=== Task brief ===
The expected answer is the set of lines in the data below between the line holding "Given: Open the 数据发布 navigation tab" and the line holding "This screenshot has height=375, width=600.", inclusive, written out exactly.

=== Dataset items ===
<<<<
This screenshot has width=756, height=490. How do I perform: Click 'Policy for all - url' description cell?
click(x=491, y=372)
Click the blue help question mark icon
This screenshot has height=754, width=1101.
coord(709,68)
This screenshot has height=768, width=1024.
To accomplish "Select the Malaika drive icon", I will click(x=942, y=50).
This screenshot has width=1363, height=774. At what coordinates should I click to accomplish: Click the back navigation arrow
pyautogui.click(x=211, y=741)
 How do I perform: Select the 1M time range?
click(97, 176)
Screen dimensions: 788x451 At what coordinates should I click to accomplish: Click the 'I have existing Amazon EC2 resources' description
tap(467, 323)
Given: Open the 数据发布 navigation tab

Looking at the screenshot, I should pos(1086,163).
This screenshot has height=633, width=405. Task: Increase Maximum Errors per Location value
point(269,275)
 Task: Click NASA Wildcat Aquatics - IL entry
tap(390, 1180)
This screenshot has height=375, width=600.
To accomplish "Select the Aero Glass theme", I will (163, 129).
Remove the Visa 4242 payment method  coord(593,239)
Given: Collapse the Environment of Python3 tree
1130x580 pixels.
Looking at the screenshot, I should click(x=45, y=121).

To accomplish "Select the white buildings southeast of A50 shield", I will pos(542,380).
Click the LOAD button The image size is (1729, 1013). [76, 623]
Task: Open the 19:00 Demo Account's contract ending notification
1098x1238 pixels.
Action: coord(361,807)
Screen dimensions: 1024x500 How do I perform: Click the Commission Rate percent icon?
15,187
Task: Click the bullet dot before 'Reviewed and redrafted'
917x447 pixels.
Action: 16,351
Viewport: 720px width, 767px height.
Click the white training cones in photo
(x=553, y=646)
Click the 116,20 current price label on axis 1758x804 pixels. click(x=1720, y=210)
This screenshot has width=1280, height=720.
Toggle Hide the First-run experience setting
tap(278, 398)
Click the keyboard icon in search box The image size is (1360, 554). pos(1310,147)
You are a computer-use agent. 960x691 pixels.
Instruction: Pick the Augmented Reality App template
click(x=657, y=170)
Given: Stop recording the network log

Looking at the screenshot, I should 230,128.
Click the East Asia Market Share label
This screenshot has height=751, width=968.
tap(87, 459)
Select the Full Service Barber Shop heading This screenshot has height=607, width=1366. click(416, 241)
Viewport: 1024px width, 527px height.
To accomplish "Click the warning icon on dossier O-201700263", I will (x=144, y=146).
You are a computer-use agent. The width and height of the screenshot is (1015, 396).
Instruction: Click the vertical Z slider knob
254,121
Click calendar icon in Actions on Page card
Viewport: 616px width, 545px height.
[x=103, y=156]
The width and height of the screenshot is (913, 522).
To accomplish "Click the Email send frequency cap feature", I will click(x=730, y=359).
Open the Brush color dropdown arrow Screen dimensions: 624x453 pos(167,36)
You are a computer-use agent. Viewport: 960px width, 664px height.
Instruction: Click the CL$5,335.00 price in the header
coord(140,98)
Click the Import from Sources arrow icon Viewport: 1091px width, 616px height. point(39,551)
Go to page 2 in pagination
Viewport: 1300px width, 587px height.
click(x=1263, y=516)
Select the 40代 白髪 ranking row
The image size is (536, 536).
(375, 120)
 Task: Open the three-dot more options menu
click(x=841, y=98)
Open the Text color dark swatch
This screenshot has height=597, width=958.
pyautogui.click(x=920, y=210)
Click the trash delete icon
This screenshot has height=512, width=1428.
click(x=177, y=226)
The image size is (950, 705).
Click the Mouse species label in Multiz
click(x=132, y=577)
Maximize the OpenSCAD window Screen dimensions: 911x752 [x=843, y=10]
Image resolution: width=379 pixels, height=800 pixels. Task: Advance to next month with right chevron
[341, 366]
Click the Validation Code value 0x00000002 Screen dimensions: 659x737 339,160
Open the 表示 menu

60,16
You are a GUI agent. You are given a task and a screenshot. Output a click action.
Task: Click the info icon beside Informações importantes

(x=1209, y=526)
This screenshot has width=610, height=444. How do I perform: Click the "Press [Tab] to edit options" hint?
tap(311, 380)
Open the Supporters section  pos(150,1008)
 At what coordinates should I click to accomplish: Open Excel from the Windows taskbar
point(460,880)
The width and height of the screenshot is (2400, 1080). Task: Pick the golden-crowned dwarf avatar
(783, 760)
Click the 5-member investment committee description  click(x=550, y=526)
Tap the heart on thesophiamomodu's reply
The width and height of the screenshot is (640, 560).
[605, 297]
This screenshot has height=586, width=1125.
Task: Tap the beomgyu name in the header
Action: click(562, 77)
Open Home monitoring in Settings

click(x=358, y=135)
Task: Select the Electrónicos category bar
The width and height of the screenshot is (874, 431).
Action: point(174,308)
>>>>
=== Result ===
Given: Open the 数据发布 navigation tab

Looking at the screenshot, I should pos(1086,163).
This screenshot has height=633, width=405. Task: Increase Maximum Errors per Location value
point(269,275)
 Task: Click NASA Wildcat Aquatics - IL entry
tap(390, 1180)
This screenshot has height=375, width=600.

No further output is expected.